China’s Global Tone Communications Technology (GTCOM) is leading this effort by analyzing unstructured data in bulk in at least 65 languages from more than 200 countries, according to the report. GTCOM is part of China’s Central Propaganda Department. Its translation services are embedded in the Chinese search giant Alibaba’s cloud offering and in apps such as the JoveTrans voice recorder and translator and LanguageBox, which translates and transcribes conference sessions.

The ASPI report claims that GTCOM is “openly contributing to state security and intelligence data collection.” Clearly, businesses would want to steer clear of using its technology to translate any kind of sensitive data.

Popular web-based apps like Google Translate store and translate content on its own servers. Businesses lose some control over that data once it’s in the cloud, and it creates a regulatory risk.
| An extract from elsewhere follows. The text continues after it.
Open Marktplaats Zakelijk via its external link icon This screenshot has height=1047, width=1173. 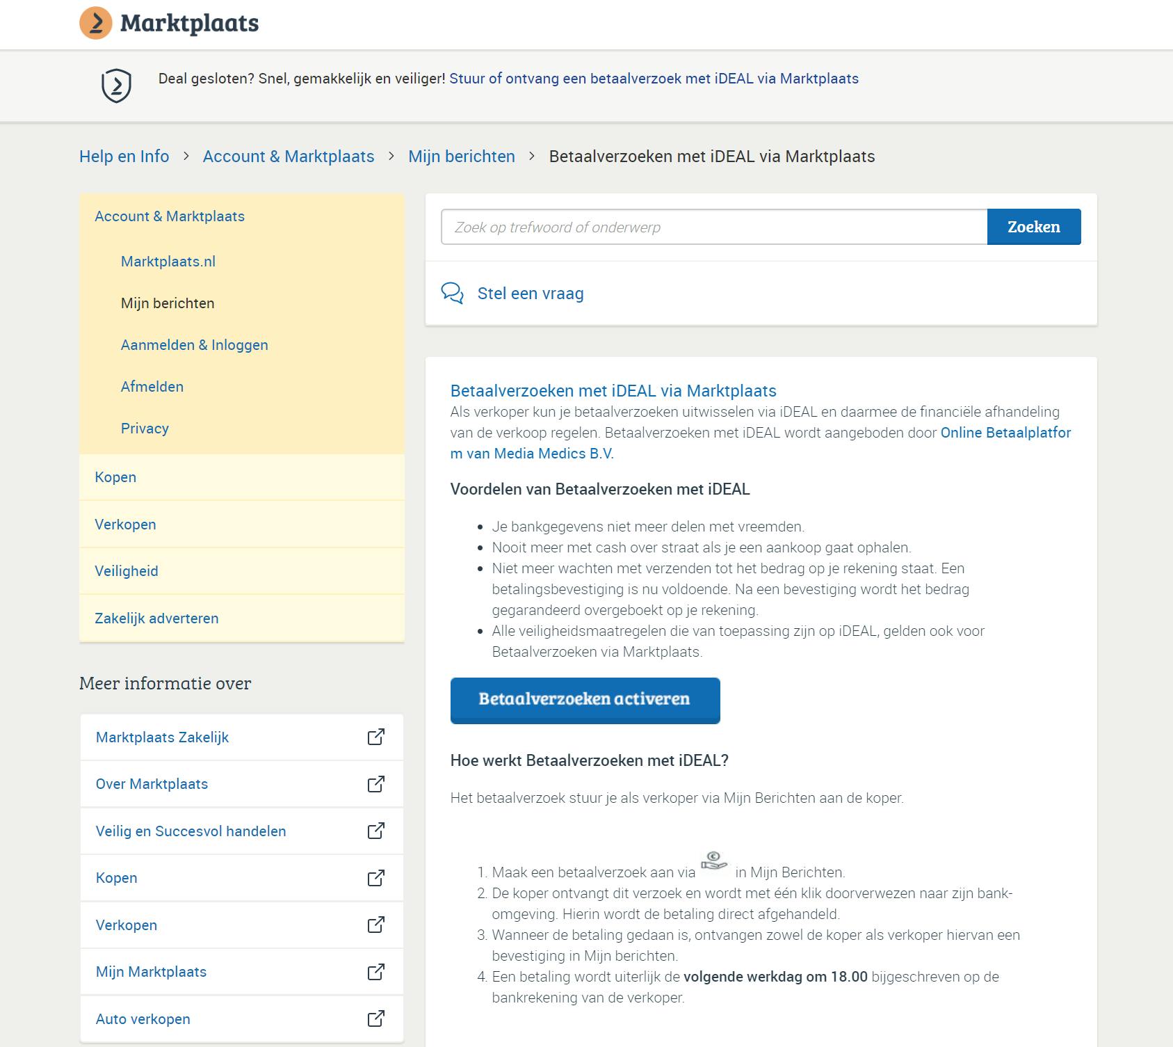click(x=375, y=737)
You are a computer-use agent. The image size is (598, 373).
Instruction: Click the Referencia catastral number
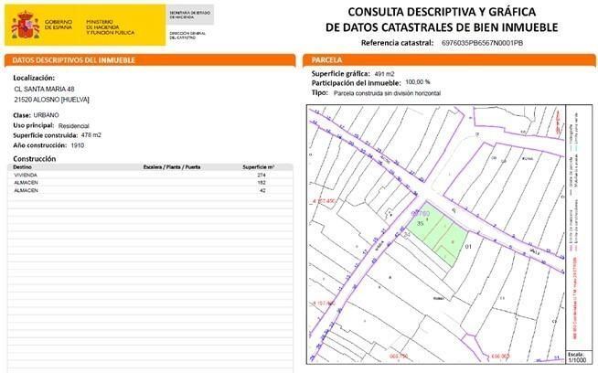[482, 43]
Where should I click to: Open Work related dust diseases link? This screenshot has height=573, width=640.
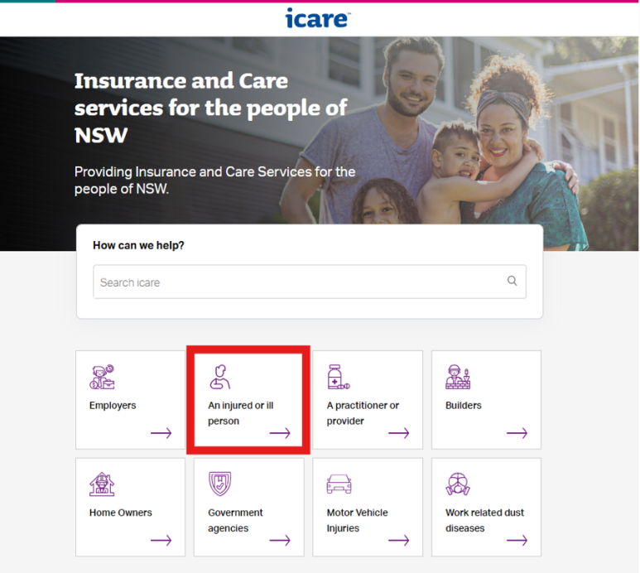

For example, under the EU’s General Data Protection Regulation (GDPR), an organization is equally accountable for a breach that occurs at a third-party data processor.

“Under normal circumstances, the user will perceive themselves as the owner of the words and documents that are being translated and as such they should have the ability to control how the information is used, shared and protected while being translated,” says Doug Graham, CSO for translation services company Lionbridge. “When it comes to these expectations, a user may get what they pay for…. If there is no cost for translation, how is the provider monetizing their services? Is it at the cost of security?”

Translation is no different than any other app or service, according to Graham. Businesses should ask app vendors the same kinds of questions concerning data protection and privacy, including:

  • Does the app encrypt data?
  • Will the application vendor enter into a contract that underpins their security responsibilities?
  • Does the app vendor have a dedicated security team?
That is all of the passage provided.